**Task to complete**.
Reproduce every line of the material below word for word, leaving out the pictures.

-- Start of Record excerpts --

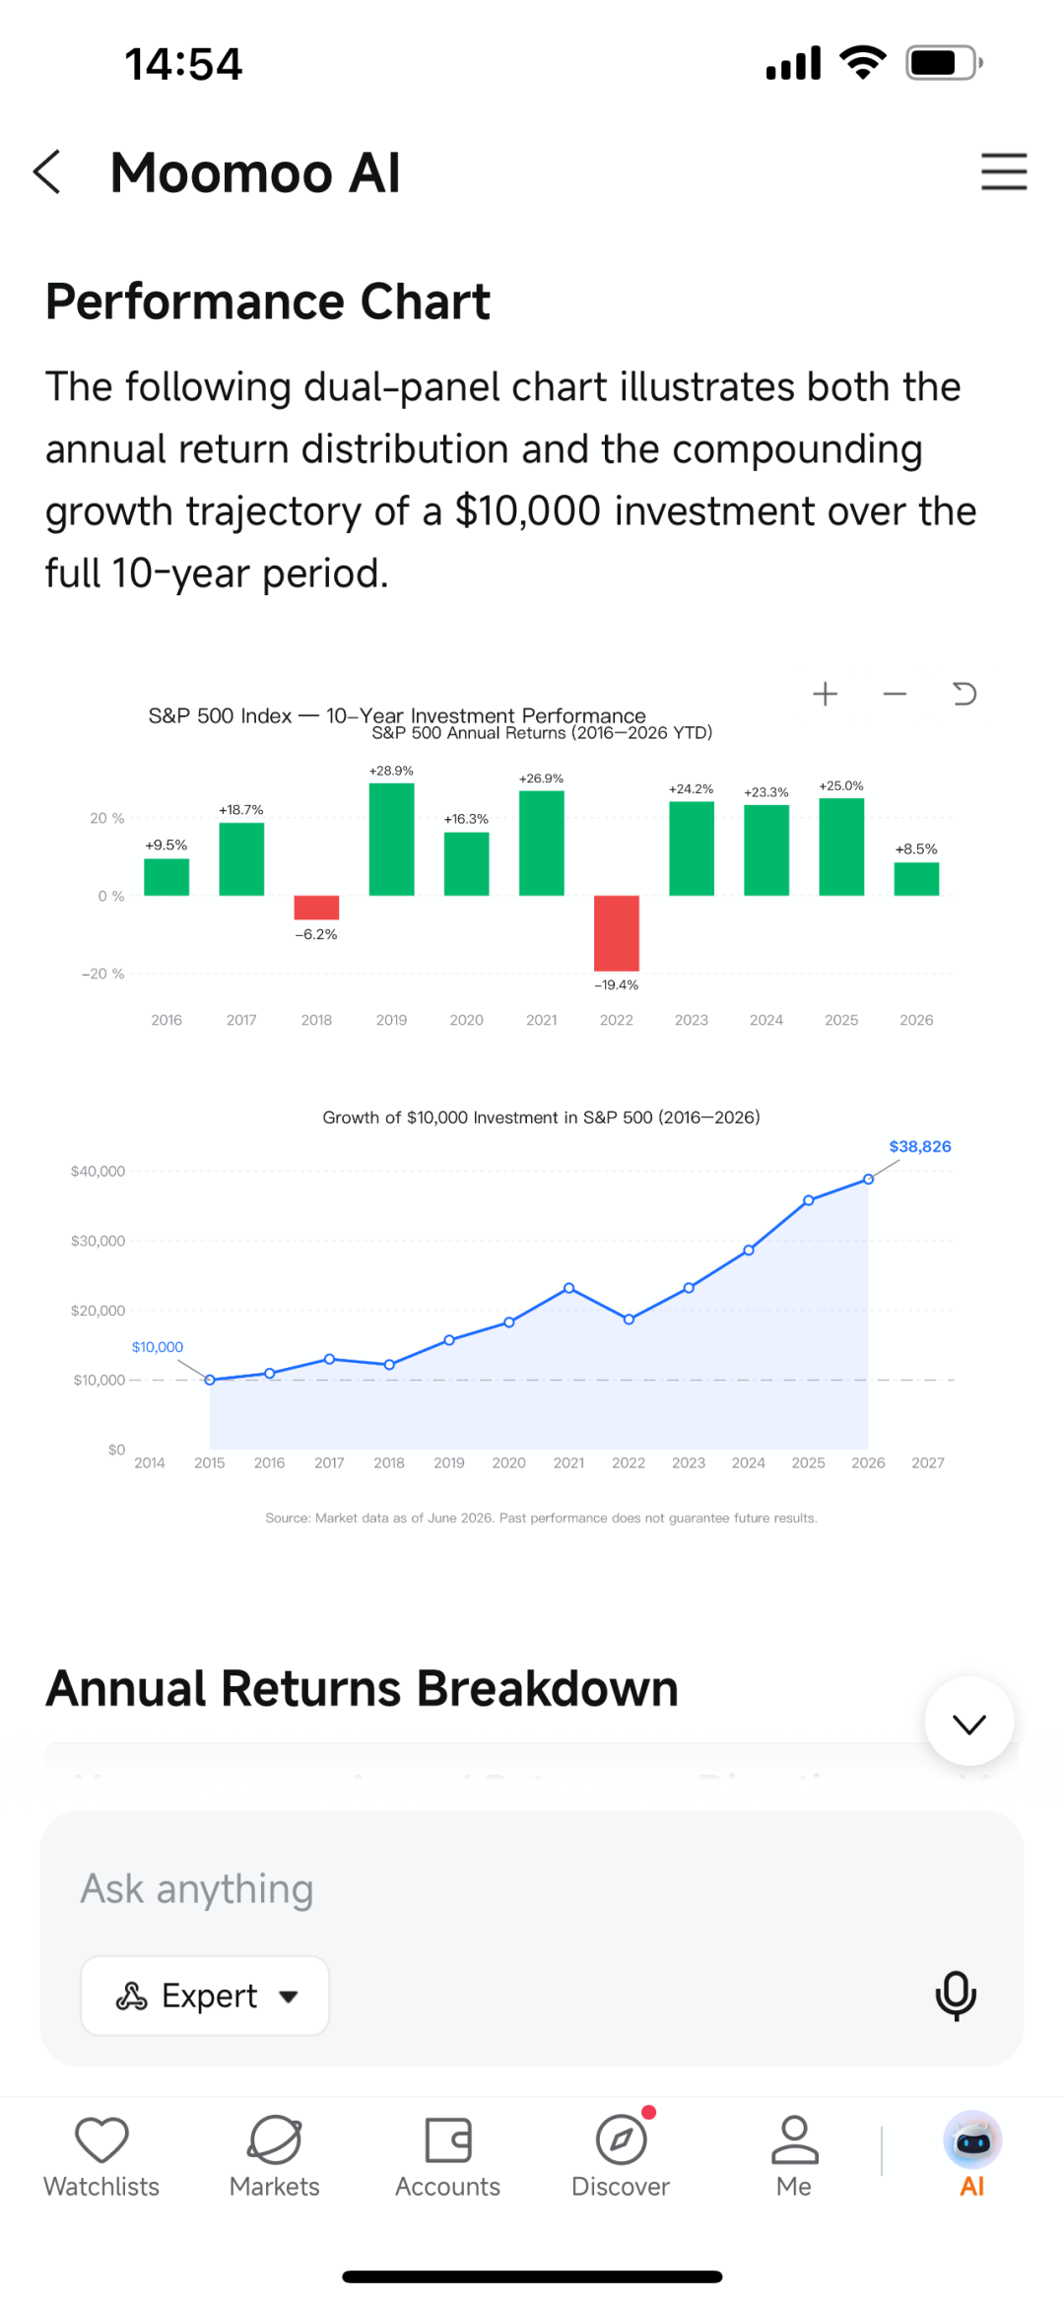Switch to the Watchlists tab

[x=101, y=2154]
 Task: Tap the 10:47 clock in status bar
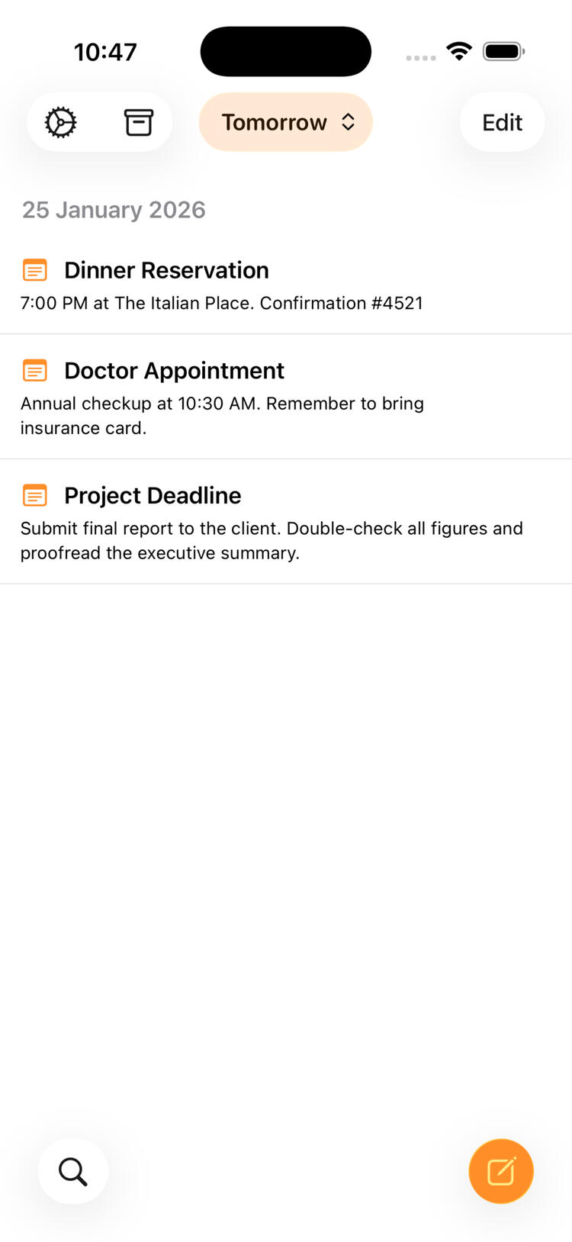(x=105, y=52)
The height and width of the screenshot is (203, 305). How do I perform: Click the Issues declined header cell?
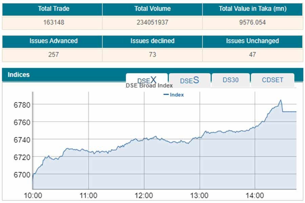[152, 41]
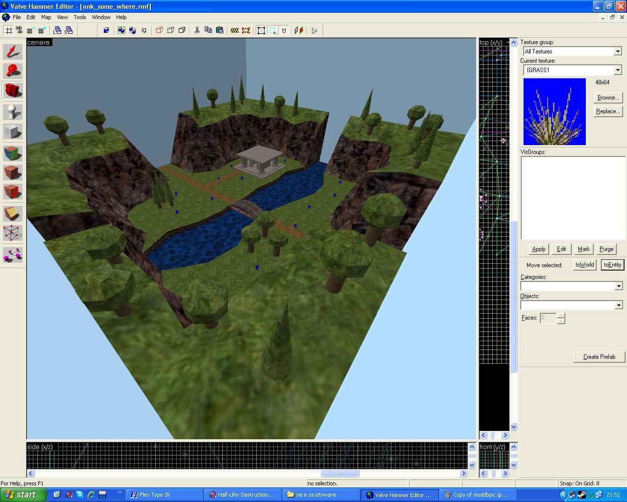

-- End of Record excerpts --

**Task answer**.
Switch to the Watchlists tab

[x=101, y=2154]
 Task: Tap the 10:47 clock in status bar
(x=105, y=52)
The height and width of the screenshot is (203, 305). How do I perform: Click the Issues declined header cell?
[152, 41]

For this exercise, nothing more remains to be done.